▸ **GOAL OF THE EXERCISE**
Every line in the entries where "This" is found should be copied.
----- SUPPLIED INFORMATION
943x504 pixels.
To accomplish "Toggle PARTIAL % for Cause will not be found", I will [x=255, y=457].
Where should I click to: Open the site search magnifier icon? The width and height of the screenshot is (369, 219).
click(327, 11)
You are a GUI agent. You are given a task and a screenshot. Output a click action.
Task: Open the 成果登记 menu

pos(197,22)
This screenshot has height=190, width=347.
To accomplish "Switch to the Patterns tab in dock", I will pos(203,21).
----------
----- SUPPLIED INFORMATION
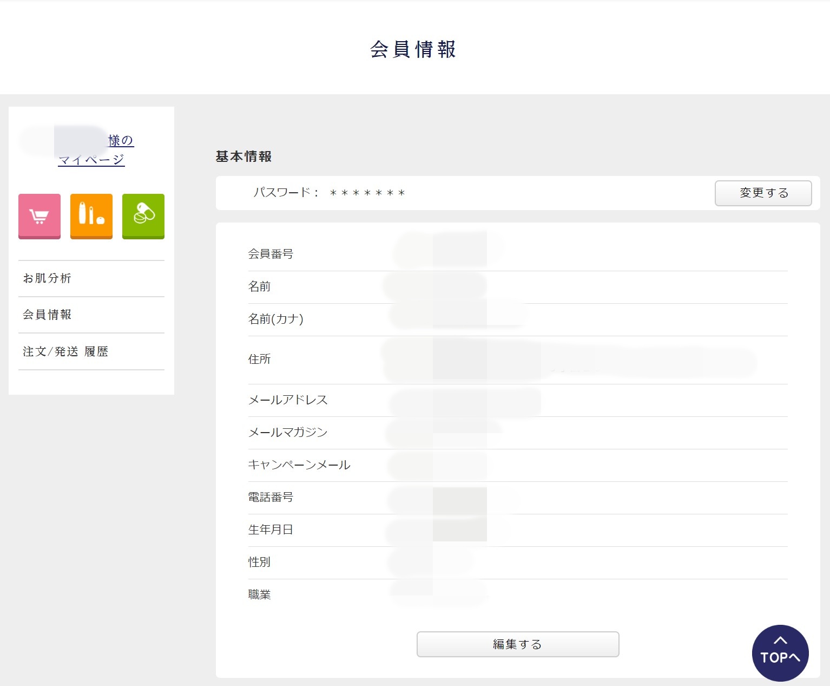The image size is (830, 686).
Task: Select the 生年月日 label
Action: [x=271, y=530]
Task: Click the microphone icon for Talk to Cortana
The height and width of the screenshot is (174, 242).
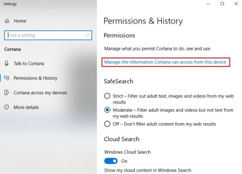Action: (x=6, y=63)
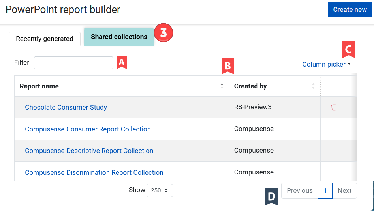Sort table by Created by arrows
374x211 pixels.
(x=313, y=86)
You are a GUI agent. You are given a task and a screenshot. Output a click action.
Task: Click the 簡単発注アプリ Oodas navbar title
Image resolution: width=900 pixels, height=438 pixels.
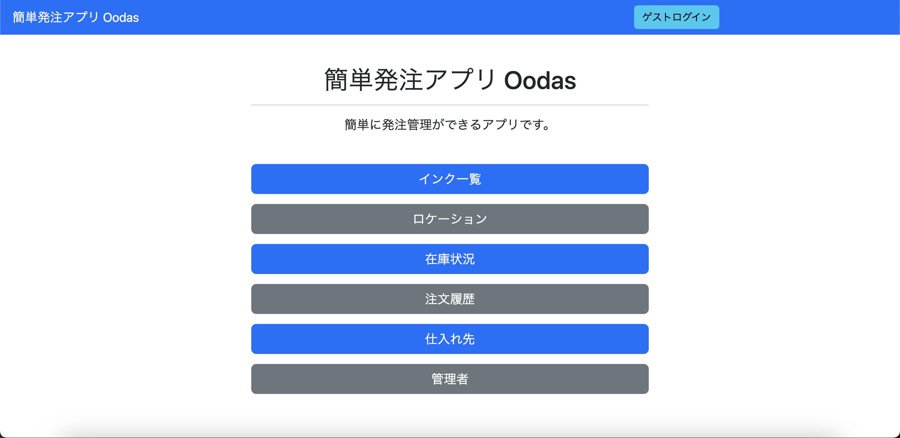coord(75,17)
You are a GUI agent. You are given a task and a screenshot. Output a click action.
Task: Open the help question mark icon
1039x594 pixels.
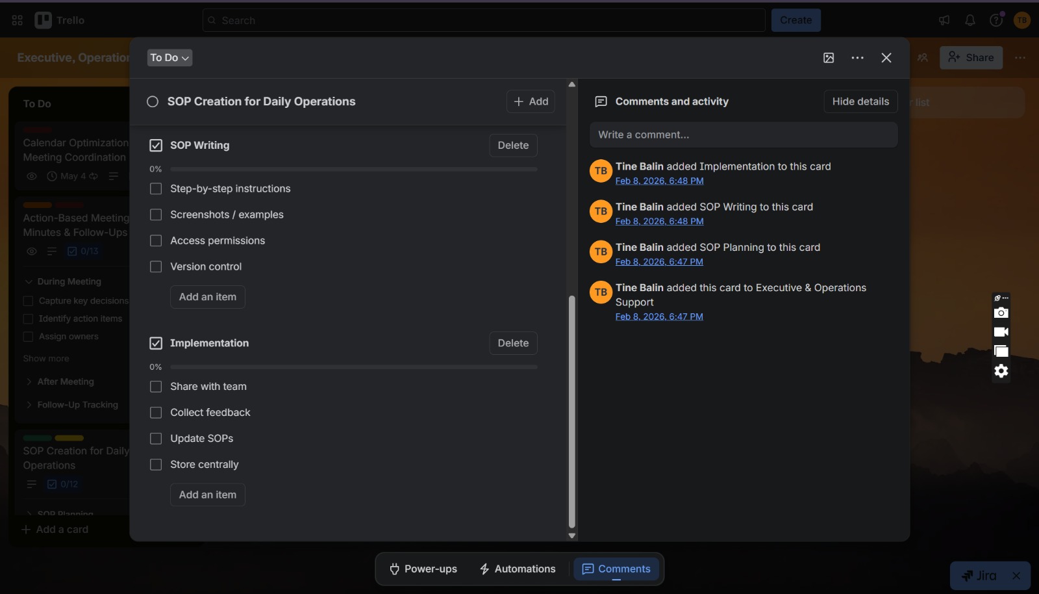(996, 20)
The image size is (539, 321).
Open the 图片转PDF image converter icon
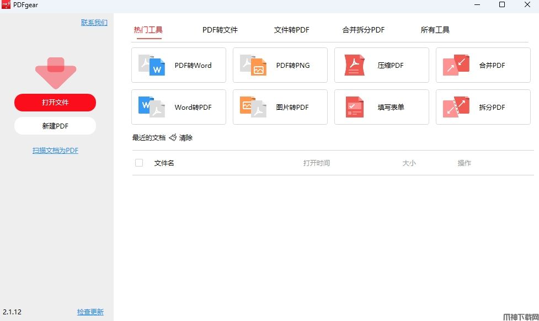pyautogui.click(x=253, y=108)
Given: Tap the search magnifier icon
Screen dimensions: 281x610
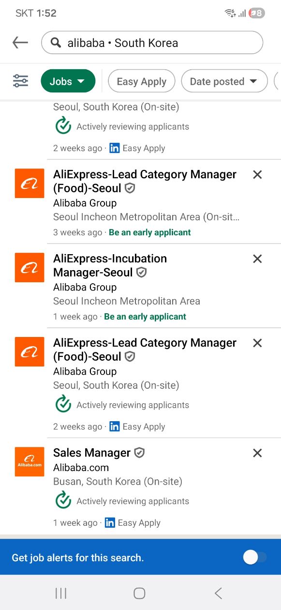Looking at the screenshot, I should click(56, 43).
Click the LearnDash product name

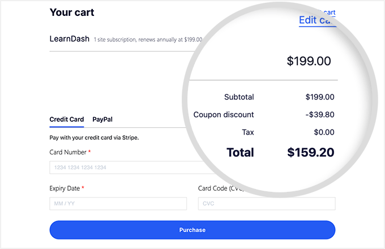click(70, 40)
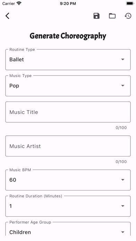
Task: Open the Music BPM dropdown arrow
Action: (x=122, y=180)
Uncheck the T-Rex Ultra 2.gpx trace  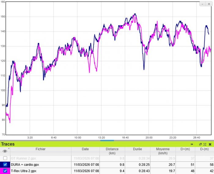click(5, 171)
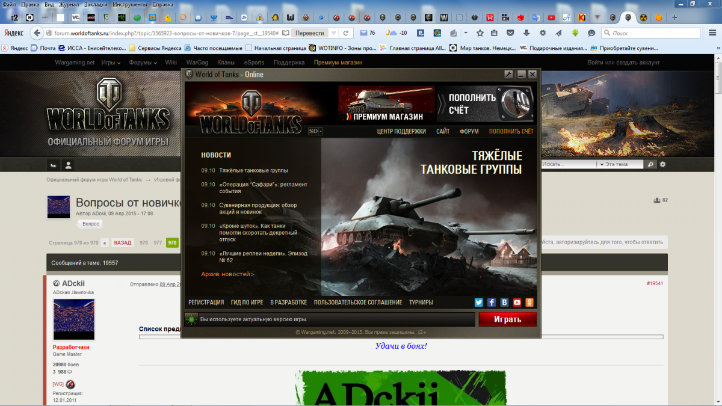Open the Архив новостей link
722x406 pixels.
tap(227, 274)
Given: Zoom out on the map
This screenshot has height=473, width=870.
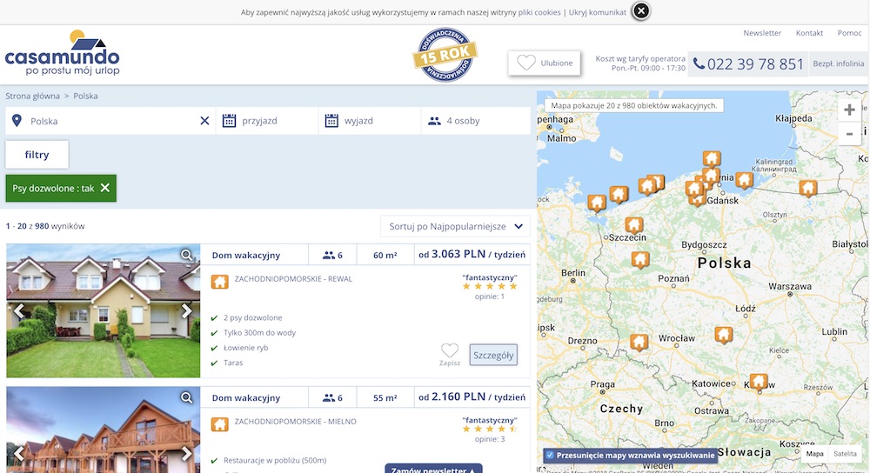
----------
▸ **FINAL ANSWER**
This screenshot has height=190, width=347.
This screenshot has height=473, width=870.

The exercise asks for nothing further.